*Action item*:
Find the string "Viewport" in the records. Copy every line it appears in.

*Data provided*:
==================================================

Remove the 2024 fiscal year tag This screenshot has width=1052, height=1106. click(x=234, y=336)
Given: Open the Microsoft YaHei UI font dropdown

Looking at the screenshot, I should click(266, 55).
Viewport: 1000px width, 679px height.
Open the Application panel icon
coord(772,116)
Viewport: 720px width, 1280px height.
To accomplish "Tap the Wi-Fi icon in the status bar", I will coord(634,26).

==================================================

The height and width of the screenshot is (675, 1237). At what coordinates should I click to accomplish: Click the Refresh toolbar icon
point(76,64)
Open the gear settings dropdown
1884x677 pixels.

==================================================

*Exercise solution*:
Viewport: 1000px width, 679px height.
Viewport: 720px width, 1280px height.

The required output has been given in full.